1a. Objectives (from AD-416):
The objective of this cooperative agreement is the continuance of the source colony of stink bugs, currently Euschistus heros (F.) and Nezara viridula (L.) (Hemiptera: Pentatomidae) for use with bioassays of chemical, biological, semiochemical, and plant-incorporated management of these crop pests. Species may be altered by mutual agreement.
1b. Approach (from AD-416):
ARS/IIBBL maintains a colony of two species of pest/stink bugs, for study of management tools to protect crops of interest. ARS will provide healthy stink bug eggs to Sponsor each week (approximately 1,000 each species). This new Trust Fund Cooperative Agreement (updating TFCA 58-1275-6-321) will allow the continued development of standardized laboratory tests and plant tissue feeding studies essential for the evaluation of plant produced pesticidal substances and for the development of related risk assessments. Sponsor will support, solely by the monetary contribution specified, the upkeep and development of USDA-ARS stink bug colonies to assist in the development of biological and semiochemical research on stink bug pests and their natural enemies, under the Project 1275-22000-272, Insect Management Systems for Urban Small Farms and Gardens, and will assist IIBBL with rearing techniques and technologies. Both organizations will use the stink bug populations independently to develop monitoring and management tools for selected stink bug crop pests.

■ **SUPPLIED MATERIAL**
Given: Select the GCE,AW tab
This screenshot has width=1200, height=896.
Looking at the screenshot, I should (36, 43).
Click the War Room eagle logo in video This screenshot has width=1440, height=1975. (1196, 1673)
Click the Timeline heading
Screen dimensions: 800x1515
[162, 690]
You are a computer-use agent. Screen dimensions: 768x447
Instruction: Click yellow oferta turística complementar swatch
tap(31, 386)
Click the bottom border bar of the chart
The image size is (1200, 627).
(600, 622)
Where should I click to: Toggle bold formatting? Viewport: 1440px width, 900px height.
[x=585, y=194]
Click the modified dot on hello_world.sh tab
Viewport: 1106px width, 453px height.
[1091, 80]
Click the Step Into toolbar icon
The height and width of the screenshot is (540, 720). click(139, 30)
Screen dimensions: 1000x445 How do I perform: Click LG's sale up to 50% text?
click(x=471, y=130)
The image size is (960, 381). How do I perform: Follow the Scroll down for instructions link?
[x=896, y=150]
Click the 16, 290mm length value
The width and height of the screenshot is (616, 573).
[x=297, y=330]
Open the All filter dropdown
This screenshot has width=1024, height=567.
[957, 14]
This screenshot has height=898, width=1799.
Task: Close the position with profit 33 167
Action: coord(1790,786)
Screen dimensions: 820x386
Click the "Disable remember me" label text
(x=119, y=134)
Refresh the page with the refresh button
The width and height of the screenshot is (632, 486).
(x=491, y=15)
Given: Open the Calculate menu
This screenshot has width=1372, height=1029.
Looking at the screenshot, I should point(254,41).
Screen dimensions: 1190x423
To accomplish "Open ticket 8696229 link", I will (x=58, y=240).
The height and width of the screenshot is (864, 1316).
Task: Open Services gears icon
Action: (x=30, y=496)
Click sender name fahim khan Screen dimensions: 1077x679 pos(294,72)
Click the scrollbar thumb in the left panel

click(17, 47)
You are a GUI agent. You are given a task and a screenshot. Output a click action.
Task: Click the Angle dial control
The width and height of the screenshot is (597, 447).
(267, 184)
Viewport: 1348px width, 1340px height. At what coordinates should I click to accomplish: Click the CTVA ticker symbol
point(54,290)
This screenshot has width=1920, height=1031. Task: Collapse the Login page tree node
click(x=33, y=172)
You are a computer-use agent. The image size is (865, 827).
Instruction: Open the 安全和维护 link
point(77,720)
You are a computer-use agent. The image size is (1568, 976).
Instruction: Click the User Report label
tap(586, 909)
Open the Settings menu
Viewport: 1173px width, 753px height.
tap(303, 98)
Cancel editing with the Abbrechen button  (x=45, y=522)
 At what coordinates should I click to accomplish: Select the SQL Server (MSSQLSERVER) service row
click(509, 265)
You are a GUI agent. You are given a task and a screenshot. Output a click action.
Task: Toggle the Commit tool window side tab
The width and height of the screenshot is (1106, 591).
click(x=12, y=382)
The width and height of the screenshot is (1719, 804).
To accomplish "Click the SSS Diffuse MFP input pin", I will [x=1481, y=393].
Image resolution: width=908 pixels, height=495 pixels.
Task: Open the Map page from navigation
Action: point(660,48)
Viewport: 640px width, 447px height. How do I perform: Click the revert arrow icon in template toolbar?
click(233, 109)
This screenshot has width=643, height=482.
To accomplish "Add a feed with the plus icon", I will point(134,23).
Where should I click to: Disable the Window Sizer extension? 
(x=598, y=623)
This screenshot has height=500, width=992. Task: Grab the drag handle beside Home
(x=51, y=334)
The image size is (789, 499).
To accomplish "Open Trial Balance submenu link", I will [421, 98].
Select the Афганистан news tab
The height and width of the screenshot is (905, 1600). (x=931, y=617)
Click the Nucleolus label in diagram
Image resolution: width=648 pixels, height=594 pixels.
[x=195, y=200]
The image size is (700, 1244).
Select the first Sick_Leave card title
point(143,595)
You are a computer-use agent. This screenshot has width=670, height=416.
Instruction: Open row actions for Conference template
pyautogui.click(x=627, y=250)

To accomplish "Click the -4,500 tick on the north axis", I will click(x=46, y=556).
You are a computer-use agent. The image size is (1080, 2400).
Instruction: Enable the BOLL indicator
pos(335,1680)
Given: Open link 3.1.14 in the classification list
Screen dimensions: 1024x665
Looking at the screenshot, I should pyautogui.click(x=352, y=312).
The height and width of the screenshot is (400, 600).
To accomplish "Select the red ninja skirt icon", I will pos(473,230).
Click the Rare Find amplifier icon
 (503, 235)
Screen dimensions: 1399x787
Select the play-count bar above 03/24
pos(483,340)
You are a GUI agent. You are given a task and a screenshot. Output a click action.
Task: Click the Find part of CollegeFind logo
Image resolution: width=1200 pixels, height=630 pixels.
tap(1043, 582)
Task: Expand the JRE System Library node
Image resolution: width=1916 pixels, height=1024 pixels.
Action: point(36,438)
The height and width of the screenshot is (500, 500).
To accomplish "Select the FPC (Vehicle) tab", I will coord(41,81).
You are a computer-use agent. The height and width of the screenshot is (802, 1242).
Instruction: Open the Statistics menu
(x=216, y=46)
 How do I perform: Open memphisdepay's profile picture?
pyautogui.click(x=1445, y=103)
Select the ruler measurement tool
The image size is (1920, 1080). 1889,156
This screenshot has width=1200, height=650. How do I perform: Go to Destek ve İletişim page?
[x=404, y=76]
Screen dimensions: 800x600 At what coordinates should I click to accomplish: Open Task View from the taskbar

■ **CHECK YOUR UNDERSTANDING**
**a.** Using the stink bug colony agreement, answer each question briefly:
(i) Which two stink bug species make up the source colony?
(ii) About how many eggs of each species will ARS supply to the Sponsor every week?
(iii) What is the title of the project under which the colony work is carried out?
**b.** Extend the stink bug colony agreement with a further paragraph that picks up after its last sentence.
The rows play no part in this work.

■ **ANSWERS TO THE PROBLEMS**
**a.**
(i) Euschistus heros (F.) and Nezara viridula (L.)
(ii) Approximately 1,000
(iii) Insect Management Systems for Urban Small Farms and Gardens (Project 1275-22000-272)

**b.**
3. Progress Report:
This agreement provides a source colony of stink bugs for studies of dietary behavior, development, and response to toxins. Eggs were shipped weekly to the collaborator who aims to continue the development of insecticidal and/or transgenic means to address pest shifts resulting from changing crop and agronomic practices. IIBBL is engaged in independent projects, which assess tools for the monitoring and/or management of stink bugs relating to agricultural crops and ecosystems, and aims to gain increased understanding of the behavior and ecology of these pests through studies supported by its maintenance of the colonies.